# Art group/Art friends?



## MDarkhaus (Aug 30, 2018)

Hey guys, I'm new to forums but I am looking for maybe an artist group or something to join, if not just people who are friendly and regularly post art to add here or on FA. 
       I personally like gothic macabre stuff but I get inspiration from everywhere. My FA is mostly lewd nsfw stuff at the moment but Im still working on building up what I have there and hope to start taking commissions. 
 Feel free to post whatever you got down below or mssg me whatevs. 

(I think this is the right place for this if not AAAAAAAA)
- M​


----------



## MDarkhaus (Aug 30, 2018)

Some arts.


----------



## zenmaldita (Aug 30, 2018)

*kicks the door down* HELLO DID SOMEONE SAY ART FRIEND

nice dark art =) I like the second one - looks like they havent slept for days
oh and welcome to the forums


----------



## MDarkhaus (Aug 30, 2018)

Thanks, the first one was a lighting test fun thing I did, the second was someones oc on amino. It was like a norman bates goat. 
I followed :0


----------



## zenmaldita (Aug 30, 2018)

oh okay I thought he was yours xD have you any OCs?


----------



## Scales42 (Aug 30, 2018)

Welcome to the forum! 
I really like your dark artstyle btw. Can I ask you something? Does your name have anything to do with the band ''Darkhaus''?


----------



## Scales42 (Aug 30, 2018)

MDarkhaus said:


> Thanks, the first one was a lighting test fun thing I did, the second was someones oc on amino. It was like a norman bates goat.
> I followed :0



Anthony Perkins as Norman Bates? Because I see a resemblance


----------



## MDarkhaus (Aug 30, 2018)

Scales42 said:


> Welcome to the forum!
> I really like your dark artstyle btw. Can I ask you something? Does your name have anything to do with the band ''Darkhaus''?

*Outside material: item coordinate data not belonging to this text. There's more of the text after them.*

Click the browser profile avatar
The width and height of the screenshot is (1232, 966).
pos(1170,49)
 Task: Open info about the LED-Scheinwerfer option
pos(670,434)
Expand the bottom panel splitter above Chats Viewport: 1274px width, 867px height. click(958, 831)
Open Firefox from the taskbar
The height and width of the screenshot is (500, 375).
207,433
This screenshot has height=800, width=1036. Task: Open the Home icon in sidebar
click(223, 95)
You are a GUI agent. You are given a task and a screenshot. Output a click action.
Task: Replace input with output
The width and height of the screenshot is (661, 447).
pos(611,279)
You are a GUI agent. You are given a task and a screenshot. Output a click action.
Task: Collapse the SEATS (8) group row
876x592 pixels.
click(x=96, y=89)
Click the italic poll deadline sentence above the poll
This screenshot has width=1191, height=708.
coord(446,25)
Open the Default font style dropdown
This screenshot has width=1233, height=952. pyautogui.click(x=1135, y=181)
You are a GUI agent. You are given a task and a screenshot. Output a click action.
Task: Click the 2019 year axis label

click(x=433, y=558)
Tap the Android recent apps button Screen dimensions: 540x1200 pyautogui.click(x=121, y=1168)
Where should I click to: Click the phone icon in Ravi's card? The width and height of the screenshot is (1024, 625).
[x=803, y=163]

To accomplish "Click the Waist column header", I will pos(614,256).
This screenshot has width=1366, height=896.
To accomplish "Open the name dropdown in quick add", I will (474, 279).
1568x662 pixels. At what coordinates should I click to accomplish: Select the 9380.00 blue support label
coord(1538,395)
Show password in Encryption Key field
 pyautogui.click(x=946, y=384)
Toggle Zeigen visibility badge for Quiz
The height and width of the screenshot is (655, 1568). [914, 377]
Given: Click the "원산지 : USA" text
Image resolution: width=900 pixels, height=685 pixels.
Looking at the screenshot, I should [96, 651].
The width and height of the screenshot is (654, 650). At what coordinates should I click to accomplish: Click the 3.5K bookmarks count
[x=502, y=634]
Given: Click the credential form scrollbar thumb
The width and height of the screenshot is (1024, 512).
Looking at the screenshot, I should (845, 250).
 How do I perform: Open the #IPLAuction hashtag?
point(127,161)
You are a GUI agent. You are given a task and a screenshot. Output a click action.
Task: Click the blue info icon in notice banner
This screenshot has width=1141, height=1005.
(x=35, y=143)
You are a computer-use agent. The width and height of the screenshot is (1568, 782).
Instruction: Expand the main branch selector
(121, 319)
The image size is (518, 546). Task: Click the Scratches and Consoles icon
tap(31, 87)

I have never heard of them until this moment.  '  If you know a good song by them I'm willing to check them out.


----------



## MDarkhaus (Aug 30, 2018)

zenmaldita said:


> oh okay I thought he was yours xD have you any OCs?


I have a few I just have been trying to figure them out before I post somewhat of a reference or a full body of them..they live in my sketches at the moment. 
My main one is ennui and my icon. Both are bats and ennui has a skull face.  I was between a bat and a possum but settled on bat because reasons. 
( I technically have a lot of characters living in my sketches... *panics and shuffles through papers*)


----------



## MDarkhaus (Aug 30, 2018)

Scales42 said:


> Anthony Perkins as Norman Bates? Because I see a resemblance


indeed!


----------



## Scales42 (Aug 30, 2018)

MDarkhaus said:


> I have never heard of them until this moment.  '  If you know a good song by them I'm willing to check them out.


Its a real shame that you dont know them, let's change that.


----------



## MDarkhaus (Aug 30, 2018)

Scales42 said:


> Its a real shame that you dont know them, let's change that.


Thanks for sharing


----------



## Nadiafur (Aug 30, 2018)

Art Friends!! You have a great angular lining style going on, welcome to the forums!


----------



## MDarkhaus (Aug 31, 2018)

Nadiafur said:


> Art Friends!! You have a great angular lining style going on, welcome to the forums!


Thank you! <3


----------



## BaoBun (Sep 1, 2018)

I really like your art style! I don't know any art groups but I'd certainly be down on joining it as well if there was one!


----------



## MDarkhaus (Sep 1, 2018)

BaoBun said:


> I really like your art style! I don't know any art groups but I'd certainly be down on joining it as well if there was one!


Thank you! 
Yeah It's just nice to see what other people are doing and talk about each others work and maybe collab and do challenges or themes from month to month.


----------



## BaoBun (Sep 1, 2018)

MDarkhaus said:


> Thank you!
> Yeah It's just nice to see what other people are doing and talk about each others work and maybe collab and do challenges or themes from month to month.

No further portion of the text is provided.